* How to complete this task *
Could you write out the lines below exactly, beginning with the first and finishing with the one that contains "This screenshot has height=1371, width=1512."?

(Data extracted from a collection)
==============================

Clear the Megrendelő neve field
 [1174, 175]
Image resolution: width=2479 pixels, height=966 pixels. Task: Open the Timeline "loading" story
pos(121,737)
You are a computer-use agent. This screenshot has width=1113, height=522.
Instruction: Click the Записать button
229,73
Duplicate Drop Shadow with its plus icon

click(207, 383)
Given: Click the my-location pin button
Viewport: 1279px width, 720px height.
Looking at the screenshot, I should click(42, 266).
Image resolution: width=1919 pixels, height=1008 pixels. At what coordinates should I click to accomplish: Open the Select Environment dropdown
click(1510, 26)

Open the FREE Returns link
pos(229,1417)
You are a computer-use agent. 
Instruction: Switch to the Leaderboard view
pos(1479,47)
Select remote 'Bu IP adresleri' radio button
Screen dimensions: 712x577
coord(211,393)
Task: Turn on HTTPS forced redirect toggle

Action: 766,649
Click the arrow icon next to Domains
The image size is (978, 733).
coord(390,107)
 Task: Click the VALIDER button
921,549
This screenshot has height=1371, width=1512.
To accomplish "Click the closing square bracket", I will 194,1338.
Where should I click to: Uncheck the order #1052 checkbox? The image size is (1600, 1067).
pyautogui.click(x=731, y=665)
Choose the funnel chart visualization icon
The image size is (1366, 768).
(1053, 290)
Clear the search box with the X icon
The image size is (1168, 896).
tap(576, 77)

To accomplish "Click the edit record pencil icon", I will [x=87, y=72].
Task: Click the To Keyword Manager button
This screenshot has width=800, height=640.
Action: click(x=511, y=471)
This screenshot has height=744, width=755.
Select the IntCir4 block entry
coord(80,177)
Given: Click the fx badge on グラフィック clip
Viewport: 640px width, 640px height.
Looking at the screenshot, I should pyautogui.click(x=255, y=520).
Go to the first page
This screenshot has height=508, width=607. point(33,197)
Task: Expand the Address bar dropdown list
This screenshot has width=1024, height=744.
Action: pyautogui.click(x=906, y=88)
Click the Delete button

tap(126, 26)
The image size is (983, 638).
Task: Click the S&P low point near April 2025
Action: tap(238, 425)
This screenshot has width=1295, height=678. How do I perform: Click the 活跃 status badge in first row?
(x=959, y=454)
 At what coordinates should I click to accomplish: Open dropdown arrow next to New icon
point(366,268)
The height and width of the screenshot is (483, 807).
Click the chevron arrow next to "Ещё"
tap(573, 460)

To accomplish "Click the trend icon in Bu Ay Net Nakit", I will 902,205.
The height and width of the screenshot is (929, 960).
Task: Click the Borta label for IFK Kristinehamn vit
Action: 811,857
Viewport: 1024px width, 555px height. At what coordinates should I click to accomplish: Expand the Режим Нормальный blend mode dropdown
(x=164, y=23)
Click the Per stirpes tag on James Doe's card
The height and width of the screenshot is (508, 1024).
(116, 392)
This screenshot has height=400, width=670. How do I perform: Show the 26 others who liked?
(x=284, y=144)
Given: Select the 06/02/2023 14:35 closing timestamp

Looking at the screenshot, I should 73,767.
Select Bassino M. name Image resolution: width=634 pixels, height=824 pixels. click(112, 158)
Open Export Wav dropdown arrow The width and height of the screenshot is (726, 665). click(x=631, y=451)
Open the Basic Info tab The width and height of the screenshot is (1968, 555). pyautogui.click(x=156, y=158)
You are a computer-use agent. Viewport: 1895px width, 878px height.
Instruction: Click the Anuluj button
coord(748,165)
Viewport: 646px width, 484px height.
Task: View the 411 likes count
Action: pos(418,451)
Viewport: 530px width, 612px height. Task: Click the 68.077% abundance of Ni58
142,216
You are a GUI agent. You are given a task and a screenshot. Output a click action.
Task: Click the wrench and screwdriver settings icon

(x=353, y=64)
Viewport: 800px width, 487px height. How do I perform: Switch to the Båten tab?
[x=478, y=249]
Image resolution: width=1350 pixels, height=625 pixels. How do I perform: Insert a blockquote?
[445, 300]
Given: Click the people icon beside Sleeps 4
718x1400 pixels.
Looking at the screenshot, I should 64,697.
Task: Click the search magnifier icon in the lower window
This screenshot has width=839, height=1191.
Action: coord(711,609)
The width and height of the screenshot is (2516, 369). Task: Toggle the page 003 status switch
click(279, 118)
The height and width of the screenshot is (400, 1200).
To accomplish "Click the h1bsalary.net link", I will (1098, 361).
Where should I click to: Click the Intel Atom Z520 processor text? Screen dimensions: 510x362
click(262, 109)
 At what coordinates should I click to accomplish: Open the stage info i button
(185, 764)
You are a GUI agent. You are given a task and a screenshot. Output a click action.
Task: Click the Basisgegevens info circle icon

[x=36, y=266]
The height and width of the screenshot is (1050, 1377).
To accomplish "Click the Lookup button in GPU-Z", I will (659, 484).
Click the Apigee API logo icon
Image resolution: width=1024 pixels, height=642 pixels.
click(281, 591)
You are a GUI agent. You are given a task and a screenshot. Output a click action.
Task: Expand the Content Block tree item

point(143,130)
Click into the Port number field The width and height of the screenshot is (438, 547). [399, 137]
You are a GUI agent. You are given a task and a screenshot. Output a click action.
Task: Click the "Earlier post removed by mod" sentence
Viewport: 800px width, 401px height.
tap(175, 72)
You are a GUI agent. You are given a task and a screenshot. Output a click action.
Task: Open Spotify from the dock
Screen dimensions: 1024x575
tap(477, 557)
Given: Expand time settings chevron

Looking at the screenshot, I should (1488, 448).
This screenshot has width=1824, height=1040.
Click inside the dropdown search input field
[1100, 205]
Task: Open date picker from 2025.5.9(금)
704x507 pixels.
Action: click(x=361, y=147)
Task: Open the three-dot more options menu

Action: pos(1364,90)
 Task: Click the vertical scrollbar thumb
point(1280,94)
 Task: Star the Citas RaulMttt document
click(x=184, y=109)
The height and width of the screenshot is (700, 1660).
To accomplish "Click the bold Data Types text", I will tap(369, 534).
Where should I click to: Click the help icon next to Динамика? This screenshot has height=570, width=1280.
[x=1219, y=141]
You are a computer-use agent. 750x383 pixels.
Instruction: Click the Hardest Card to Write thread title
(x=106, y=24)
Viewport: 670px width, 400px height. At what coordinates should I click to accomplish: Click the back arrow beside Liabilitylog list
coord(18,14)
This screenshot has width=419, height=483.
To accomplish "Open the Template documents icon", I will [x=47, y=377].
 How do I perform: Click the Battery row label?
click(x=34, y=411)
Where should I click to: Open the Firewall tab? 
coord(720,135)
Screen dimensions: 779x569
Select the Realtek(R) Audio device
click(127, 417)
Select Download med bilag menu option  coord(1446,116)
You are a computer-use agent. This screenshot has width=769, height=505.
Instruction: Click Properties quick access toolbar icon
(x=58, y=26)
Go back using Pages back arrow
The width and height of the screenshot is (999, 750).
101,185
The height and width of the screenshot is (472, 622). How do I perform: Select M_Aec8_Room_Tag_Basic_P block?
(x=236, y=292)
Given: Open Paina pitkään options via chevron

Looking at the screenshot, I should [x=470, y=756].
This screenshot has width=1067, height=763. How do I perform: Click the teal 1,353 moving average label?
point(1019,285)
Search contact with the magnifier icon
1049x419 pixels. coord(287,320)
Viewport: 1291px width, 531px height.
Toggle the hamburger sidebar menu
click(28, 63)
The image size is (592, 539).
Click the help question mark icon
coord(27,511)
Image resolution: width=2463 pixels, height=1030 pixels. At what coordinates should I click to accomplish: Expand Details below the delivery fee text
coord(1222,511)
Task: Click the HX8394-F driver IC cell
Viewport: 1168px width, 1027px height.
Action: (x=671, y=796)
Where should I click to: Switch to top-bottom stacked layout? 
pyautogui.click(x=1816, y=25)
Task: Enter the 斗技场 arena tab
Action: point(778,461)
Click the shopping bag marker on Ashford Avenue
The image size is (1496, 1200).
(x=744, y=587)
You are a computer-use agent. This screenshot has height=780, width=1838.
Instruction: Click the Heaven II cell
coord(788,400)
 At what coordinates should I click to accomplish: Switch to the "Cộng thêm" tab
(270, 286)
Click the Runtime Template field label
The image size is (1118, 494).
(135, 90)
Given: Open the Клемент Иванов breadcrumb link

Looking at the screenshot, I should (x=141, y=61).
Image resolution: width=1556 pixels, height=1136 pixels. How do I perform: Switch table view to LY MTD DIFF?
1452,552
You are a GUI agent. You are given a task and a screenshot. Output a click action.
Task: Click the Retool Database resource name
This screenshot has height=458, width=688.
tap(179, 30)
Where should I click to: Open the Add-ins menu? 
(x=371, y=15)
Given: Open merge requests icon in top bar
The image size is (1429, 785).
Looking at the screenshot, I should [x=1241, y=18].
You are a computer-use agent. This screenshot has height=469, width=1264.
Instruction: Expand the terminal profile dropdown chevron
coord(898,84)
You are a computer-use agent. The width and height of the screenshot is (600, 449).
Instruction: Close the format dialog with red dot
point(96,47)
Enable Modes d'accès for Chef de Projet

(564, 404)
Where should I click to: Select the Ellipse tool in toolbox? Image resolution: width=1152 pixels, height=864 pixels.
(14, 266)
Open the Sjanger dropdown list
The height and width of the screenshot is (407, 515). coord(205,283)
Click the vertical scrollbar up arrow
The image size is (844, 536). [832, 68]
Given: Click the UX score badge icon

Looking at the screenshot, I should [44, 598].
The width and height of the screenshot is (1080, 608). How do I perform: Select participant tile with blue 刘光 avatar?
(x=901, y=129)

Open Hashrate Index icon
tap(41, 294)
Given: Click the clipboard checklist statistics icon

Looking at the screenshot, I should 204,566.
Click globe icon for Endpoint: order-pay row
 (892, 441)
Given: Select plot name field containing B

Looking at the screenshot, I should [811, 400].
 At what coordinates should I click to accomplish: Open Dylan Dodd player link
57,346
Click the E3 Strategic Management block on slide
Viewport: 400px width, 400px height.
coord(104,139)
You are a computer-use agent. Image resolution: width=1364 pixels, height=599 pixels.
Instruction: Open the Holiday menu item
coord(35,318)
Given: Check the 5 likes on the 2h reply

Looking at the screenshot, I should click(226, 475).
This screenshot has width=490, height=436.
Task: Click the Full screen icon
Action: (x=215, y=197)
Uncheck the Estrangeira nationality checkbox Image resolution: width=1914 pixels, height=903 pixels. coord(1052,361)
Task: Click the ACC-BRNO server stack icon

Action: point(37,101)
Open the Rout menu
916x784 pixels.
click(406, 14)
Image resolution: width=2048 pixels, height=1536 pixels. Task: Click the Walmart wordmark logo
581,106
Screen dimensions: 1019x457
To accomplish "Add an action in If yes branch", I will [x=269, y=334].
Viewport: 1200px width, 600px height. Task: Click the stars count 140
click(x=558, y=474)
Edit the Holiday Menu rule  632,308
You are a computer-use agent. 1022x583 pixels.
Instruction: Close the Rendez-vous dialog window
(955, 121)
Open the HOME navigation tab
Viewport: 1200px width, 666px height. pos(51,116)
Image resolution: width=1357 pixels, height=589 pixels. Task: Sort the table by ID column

==============================

* Exercise solution *
Clear the Megrendelő neve field
 [1174, 175]
Image resolution: width=2479 pixels, height=966 pixels. Task: Open the Timeline "loading" story
pos(121,737)
You are a computer-use agent. This screenshot has width=1113, height=522.
Instruction: Click the Записать button
229,73
Duplicate Drop Shadow with its plus icon

click(207, 383)
Given: Click the my-location pin button
Viewport: 1279px width, 720px height.
Looking at the screenshot, I should click(42, 266).
Image resolution: width=1919 pixels, height=1008 pixels. At what coordinates should I click to accomplish: Open the Select Environment dropdown
click(1510, 26)

Open the FREE Returns link
pos(229,1417)
You are a computer-use agent. 
Instruction: Switch to the Leaderboard view
pos(1479,47)
Select remote 'Bu IP adresleri' radio button
Screen dimensions: 712x577
coord(211,393)
Task: Turn on HTTPS forced redirect toggle

Action: 766,649
Click the arrow icon next to Domains
The image size is (978, 733).
coord(390,107)
 Task: Click the VALIDER button
921,549
This screenshot has height=1371, width=1512.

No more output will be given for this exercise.